* _EXCERPTED TEXT_:

A Multi Casualty Incident drill will be centered in western Roseville Thursday, May 24.
Multiple pubic safety agencies from throughout the region will participate in the exercise, which will simulate a vehicular tank accident that releases a cloud of anhydrous ammonia, a hazardous gas. The cloud of gas will drift to the northeast through parts of western Roseville, the unincorporated county and Rocklin, and leave numerous individuals and groups of casualties, including many on an overturned school bus.
Numerous fire, law enforcement and ambulance units will then arrive on scene, assess the situation, call for additional resources and begin the process of immediate care, rescue, transport, and will make a fully protected approach to stop the leaking gas from the tank car.
Police, sheriff’s personnel, firefighters, ambulance providers, medical evacuation helicopters, emergency room staffs of all three major hospitals in the county, Kaiser-Roseville, Sutter Roseville Medical Center and Sutter-Auburn Faith, and fixed-wing aircraft of the Civil Air Patrol will participate.
“This is a complex scenario involving two cities, the county and numerous other state and regional agencies which always translates to communications and coordination challenges.” said Rui Cunha, Placer County’s Assistant Director of Emergency Services. “Drills like this are critical to our response agencies for maintaining readiness and the necessary skills needed for equipment and systems not used on a daily basis, for developing and sustaining relationships, and for testing new capabilities that, indeed, may prove worthy investments should increasingly scarce funding become available.”

* _AVAILABLE DATA_:
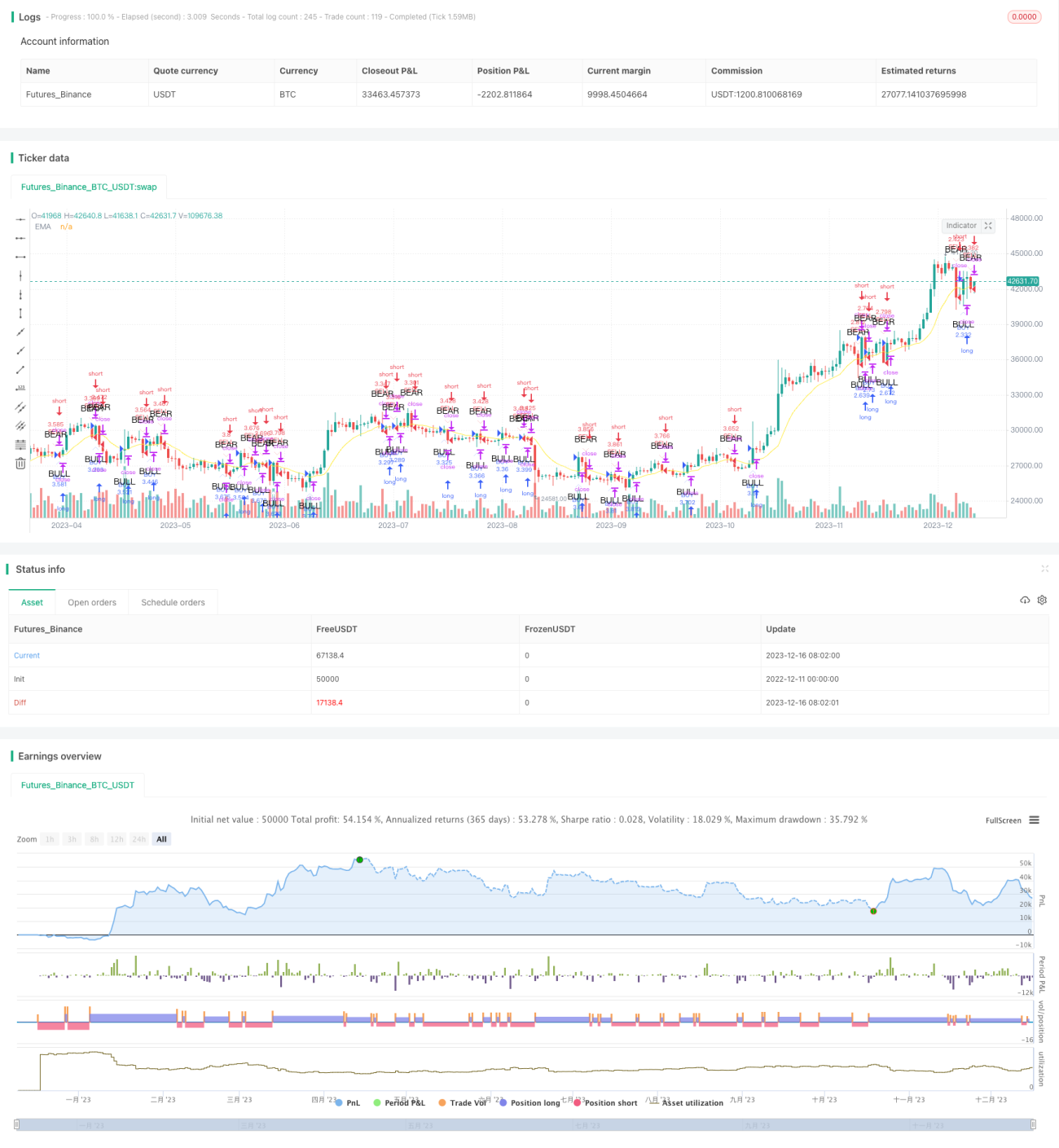This screenshot has height=1148, width=1059.
Task: Expand the chart with the Indicator fullscreen icon
Action: click(988, 226)
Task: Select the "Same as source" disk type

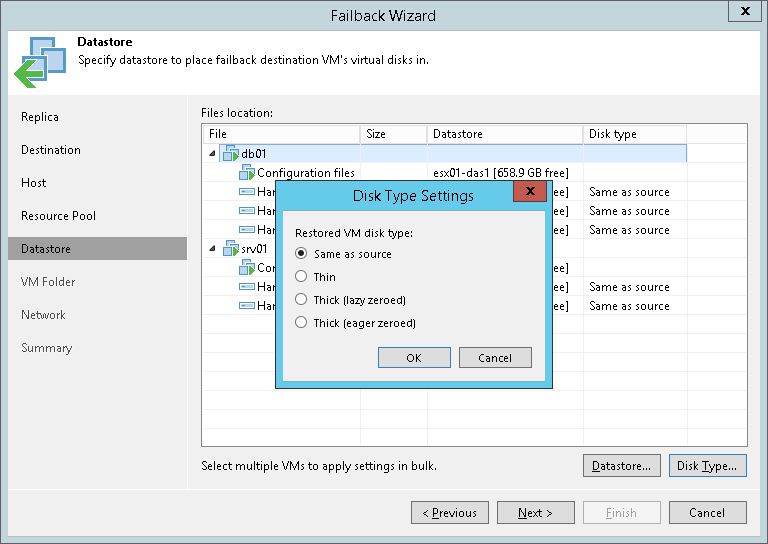Action: 301,254
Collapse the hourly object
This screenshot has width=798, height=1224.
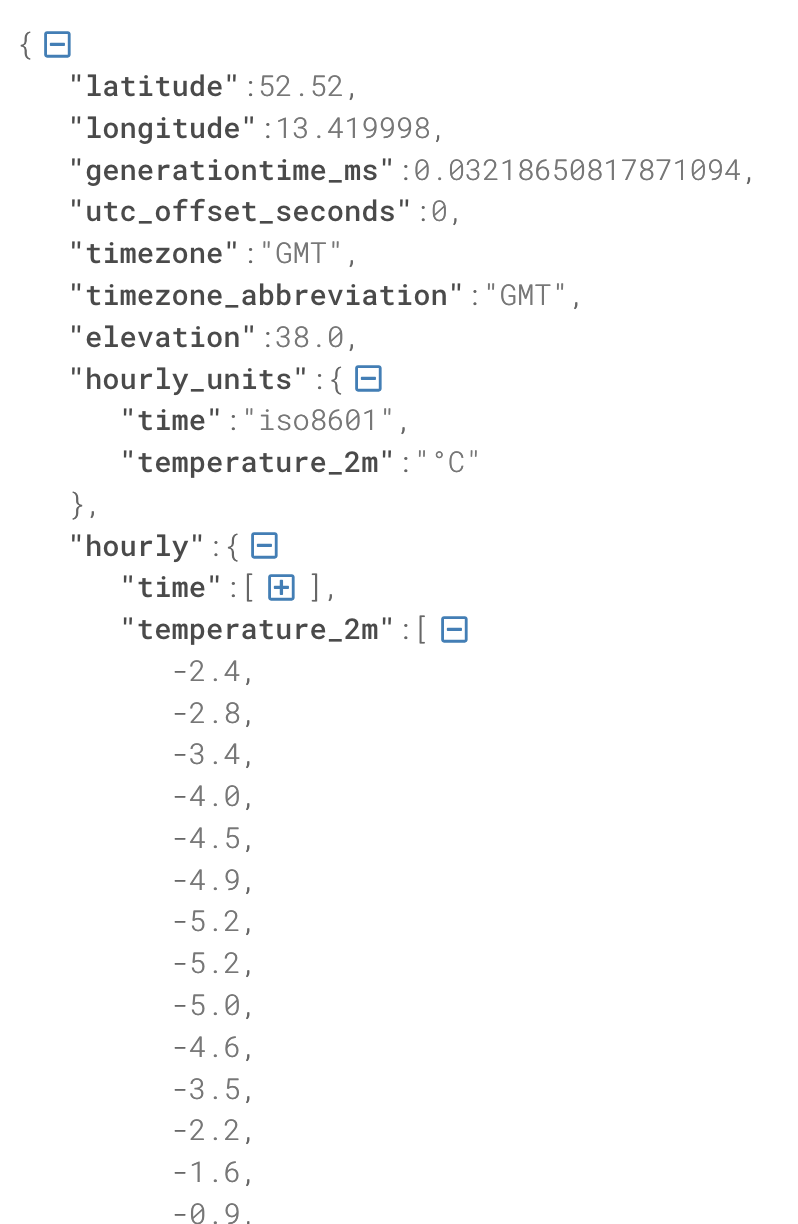pos(264,546)
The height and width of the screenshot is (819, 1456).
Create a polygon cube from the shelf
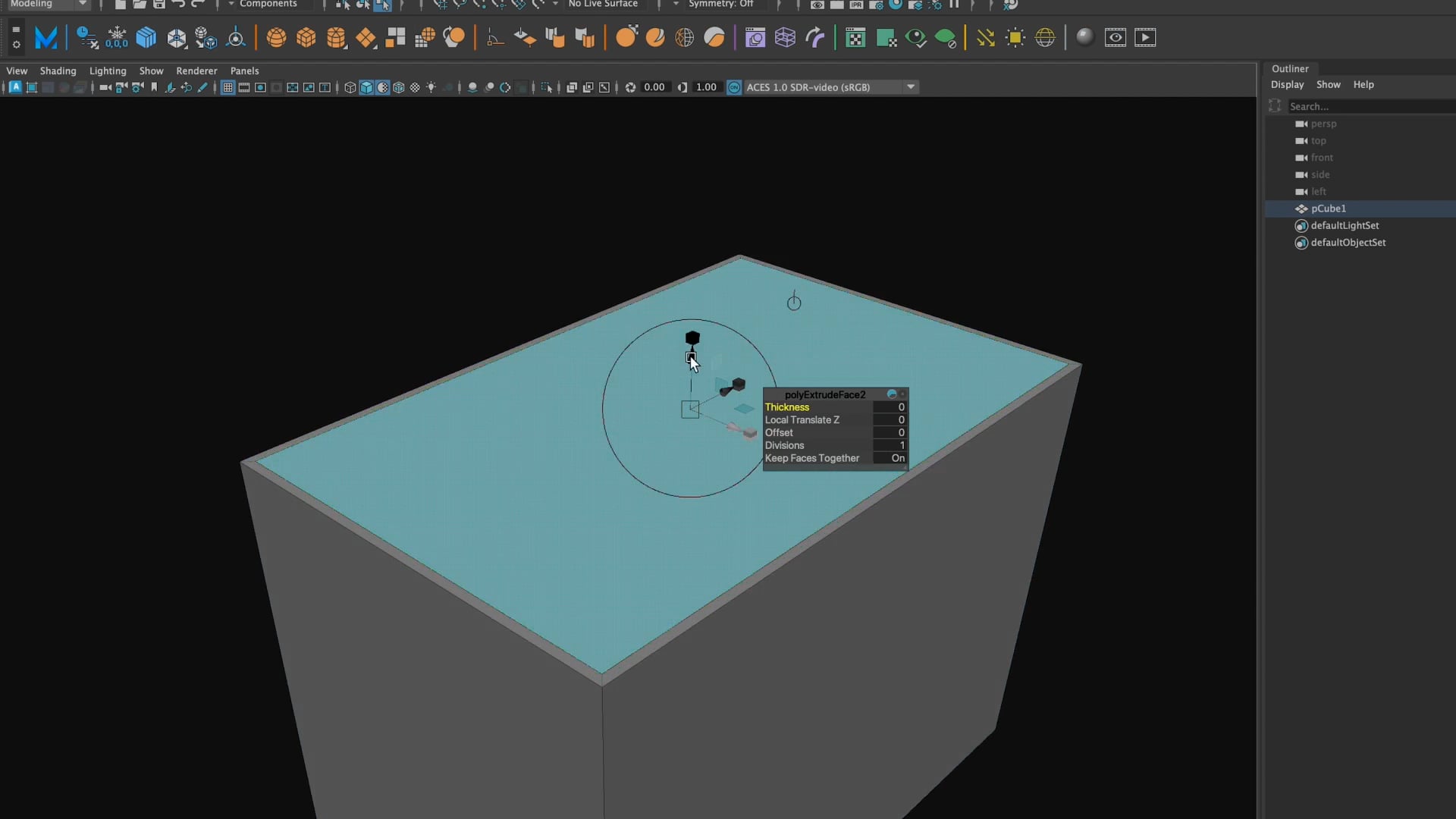306,37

* _LIST OF TASKS_:
• a. Return the stretch of the drill announcement from "Multiple pubic safety" through "overturned school bus.", copied without any changes.
• b. Render this sentence from the drill announcement in Spanish: "A Multi Casualty Incident drill will be centered in western Roseville Thursday, May 24."
• c. Continue the drill announcement from where it stops.
The rows have no connection to the drill announcement.

* _TASK-BY-TASK OUTPUTS_:
• a.
Multiple pubic safety agencies from throughout the region will participate in the exercise, which will simulate a vehicular tank accident that releases a cloud of anhydrous ammonia, a hazardous gas. The cloud of gas will drift to the northeast through parts of western Roseville, the unincorporated county and Rocklin, and leave numerous individuals and groups of casualties, including many on an overturned school bus.

• b. Un simulacro de incidente con múltiples víctimas se centrará en el oeste de Roseville el jueves 24 de mayo.

• c.
Sponsors of the exercise are the cities of Roseville and Rocklin and Placer County, all of whose Emergency Operations Centers will be activated. Dissemination of public safety information — such as what people should do and where they should — go both for those directly affected and those potentially affected will also be tested. Other state, federal, regional and local agencies will participate in order to test agency readiness working under simulated, stressful conditions.
Volunteers will play “victims” in roles such as acting as passengers on the overturned bus, victims overcome by the gas, and sick or injured patients air-lifted or transported by ambulance to the hospitals.